4to. Diseñador: de logotipos estilo vintage (hiper-especialista)

Cada vez más, los talentos son empujados a la hiper-especialización y a hiper-segmentar su nicho de mercado para ganar visibilidad entre la competencia.

La Hiper-especialización. Imagen cortesía: grupocastilla.es

Hablar de talentos es muy amplio, aquí me refiero a los talentos outsourcing que buscan ser contratados temporalmente por alguna empresa; a los talentos emprendedores que quieren llevar adelante un negocio en la Web (monetizar un blog, canal Youtube; vender consultoría, info-productos, artesanía, etc.); y finalmente, a los talentos freelance que ofrecen sus servicios dentro de las plataformas de teletrabajo o freelance marketplaces (Fiverr, Upwork, etc.).

La hiper-especialización. Imagen cortesía: blog.seidor.com

Cuando dije antes que estos talentos son “empujados” a la hiper-especialización, es porque las afirmaciones y recomendaciones que abundan de parte de los teóricos y gurús así lo demuestran.

Ventajas de la Hiper-especialización:

  • Es más sencillo hacerse experto en algo puntual que abarcar mucho.
  • Con la hiper-especialización la competencia es mucho menor que cuando se abarca un mercado más amplio.
  • Cuando se apunta a un nicho muy específico y más homogéneo será más sencillo promocionarse, captar clientes, etc.
  • La productividad aumenta ya que se emplean menos diversidad de recursos.
  • Se ofrecen productos de alta calidad que se diferenciarán del resto, y por ello se podrá aspirar una remuneración mayor.

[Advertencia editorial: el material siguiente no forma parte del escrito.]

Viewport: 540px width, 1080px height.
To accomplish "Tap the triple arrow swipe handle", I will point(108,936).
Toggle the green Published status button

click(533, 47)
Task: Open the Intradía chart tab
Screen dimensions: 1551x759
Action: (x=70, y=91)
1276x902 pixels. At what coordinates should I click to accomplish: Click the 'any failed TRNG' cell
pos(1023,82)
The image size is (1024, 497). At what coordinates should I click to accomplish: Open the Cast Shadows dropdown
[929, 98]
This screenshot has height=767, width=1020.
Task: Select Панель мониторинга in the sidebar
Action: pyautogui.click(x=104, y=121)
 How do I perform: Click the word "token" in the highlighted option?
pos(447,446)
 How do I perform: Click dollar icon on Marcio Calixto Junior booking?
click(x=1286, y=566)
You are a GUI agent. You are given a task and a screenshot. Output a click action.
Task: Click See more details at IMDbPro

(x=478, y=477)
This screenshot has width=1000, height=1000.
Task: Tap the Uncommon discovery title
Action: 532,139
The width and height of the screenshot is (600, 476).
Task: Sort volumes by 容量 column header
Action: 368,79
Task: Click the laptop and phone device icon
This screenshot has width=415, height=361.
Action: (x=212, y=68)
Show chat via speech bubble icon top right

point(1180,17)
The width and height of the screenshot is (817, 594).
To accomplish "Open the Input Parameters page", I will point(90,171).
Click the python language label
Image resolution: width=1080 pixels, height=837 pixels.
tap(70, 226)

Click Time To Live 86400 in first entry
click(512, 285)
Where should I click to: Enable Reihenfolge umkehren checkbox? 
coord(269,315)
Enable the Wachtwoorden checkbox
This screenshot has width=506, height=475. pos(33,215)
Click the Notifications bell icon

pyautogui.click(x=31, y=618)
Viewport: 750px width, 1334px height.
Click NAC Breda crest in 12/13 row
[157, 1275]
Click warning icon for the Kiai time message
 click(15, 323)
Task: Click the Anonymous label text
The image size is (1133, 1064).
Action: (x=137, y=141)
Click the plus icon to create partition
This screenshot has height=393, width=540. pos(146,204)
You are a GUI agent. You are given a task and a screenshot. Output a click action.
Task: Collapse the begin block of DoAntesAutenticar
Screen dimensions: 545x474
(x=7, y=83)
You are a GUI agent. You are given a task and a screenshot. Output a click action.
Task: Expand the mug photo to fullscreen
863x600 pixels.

Con tales promesas resultaría necio no sumarse a la tendencia. Entonces, si aceptamos el hecho que la hiper-especialización es la dirección dominante, yo os pregunto: ¿dónde y para qué va a quedar el profesional integral, ese con conocimientos y habilidades multidisciplinarias?

Parece que se acabaron los tiempos en los que se podía (y valía) ser explorador, dibujante, arquitecto y fotógrafo, como el inglés Frederick Catherwood. O jurista, escritor, economista, político, y divulgador científico, como el español Eduardo Punset.

Todo nos indica que el perfil del intelectual renacentista, profesional multidisciplinario, hombre polifacético, está siendo desplazado por el hiper-especialista.

Me preocupa que las nuevas generaciones de talentos quieran prescindir de los conocimientos más generales de una disciplina para ir directo al grano del micro-tecnicismo.

Si la hiper-especialización termina de imponerse, cada vez serán menos los talentos que crearán y aportarán desde una visión amplia y holística; y la verdad, es que eso me parece preocupante.

FUENTES:

(1) Harvard Business Review 2011 de Thomas Malone, Robert Laubacher y Tammy Johns.